EXERCISE:
For the lines from the one with "Task: View the 天地之气 equipment skill" to the end of the listing below, both ends included, give an exact copy and nothing more. Do not copy pictures.

GIVEN DATA:
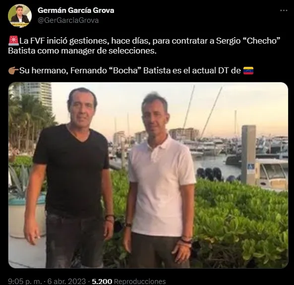Click the pointing hand emoji
The height and width of the screenshot is (285, 294).
coord(13,71)
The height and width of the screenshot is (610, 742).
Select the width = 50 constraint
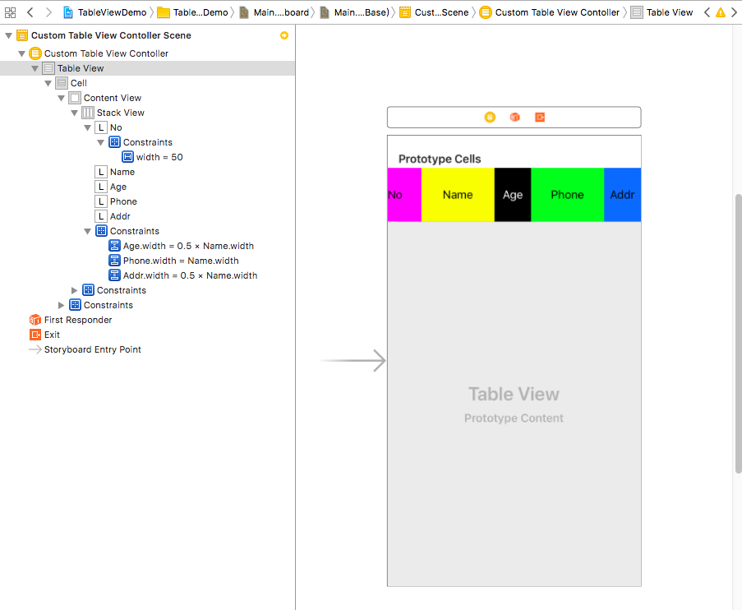[159, 157]
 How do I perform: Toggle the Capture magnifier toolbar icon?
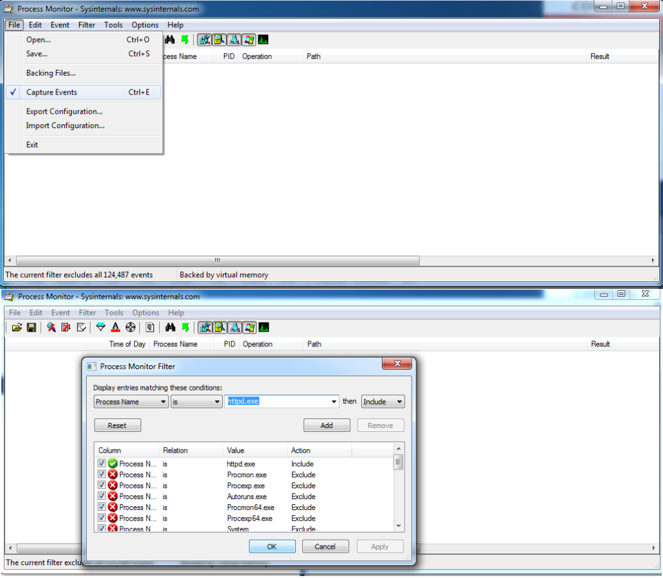51,328
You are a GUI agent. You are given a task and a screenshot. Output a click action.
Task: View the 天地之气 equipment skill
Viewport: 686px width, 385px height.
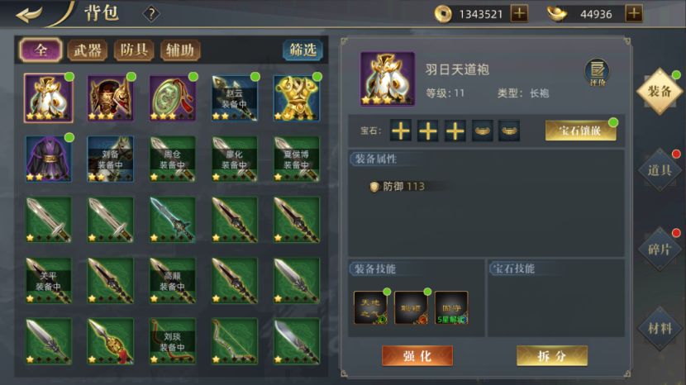click(x=370, y=308)
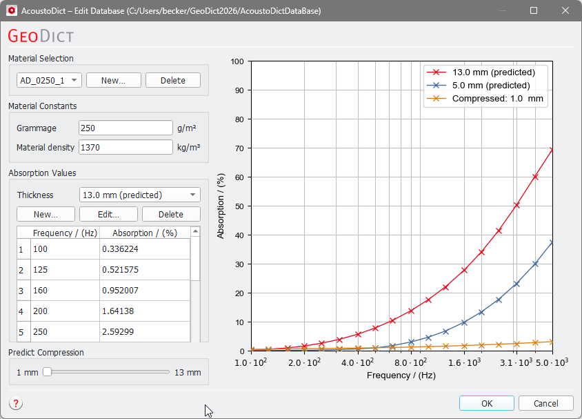Expand the Thickness 13.0 mm dropdown
582x419 pixels.
140,195
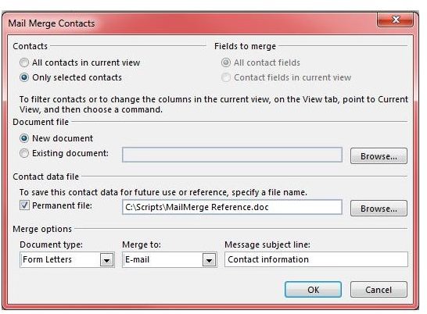Uncheck the Permanent file checkbox

tap(24, 205)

RESULT:
Task: View the 天地之气 equipment skill
Viewport: 686px width, 385px height.
click(x=370, y=308)
Expand the Thickness 13.0 mm dropdown
582x419 pixels.
140,195
Uncheck the Permanent file checkbox

tap(24, 205)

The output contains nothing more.